> **Complete the following**:
A: In the text on GRDDL, how is the name GRDDL pronounced?
B: Name every standard that the text on GRDDL says microformats are built upon.

> **Reading text**:
_____
The World Wide Web Consortium completed an important link between Semantic Web and microformats communities. With 'Gleaning Resource Descriptions from Dialects of Languages', or GRDDL (pronounced "griddle"), software can automatically extract information from structured Web pages to make it part of the Semantic Web. Those accustomed to expressing structured data with microformats in XHTML can thus increase the value of their existing data by porting it to the Semantic Web, at very low cost.
"Sometimes one line of code can make a world of difference," said Tim Berners-Lee, W3C Director. "Just as stylesheets make Web pages more readable to people, GRDDL makes Web pages, microformat tags, XML documents, and data more readable to Semantic Web applications, opening more data to new possibilities and creative reuse."
One aspect of recent developments some people call 'Web 2.0' involves applications based on combining - in 'mashups' - various types of data that are spread all around on the Web. A number of active communities innovating on the Web are sharing data such as calendar information, contact information, etc. These communities have developed diverse social practices and technologies that satisfy their particular needs. For instance, search engines have had great success using statistical methods while people who share photos have found it useful to tag their photos manually with short text labels. Much of this work can be captured via "microformats". Microformats refer to sets of simple, open data formats built upon existing and widely adopted standards, including HTML, CSS and XML.
_____
> **Collected material**:
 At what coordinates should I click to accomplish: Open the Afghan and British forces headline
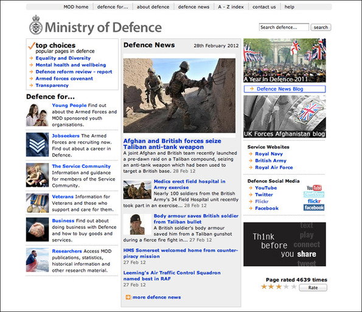tap(172, 144)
_____
> **Solutions to the problems**:
A: "Griddle"

B: HTML, CSS, XML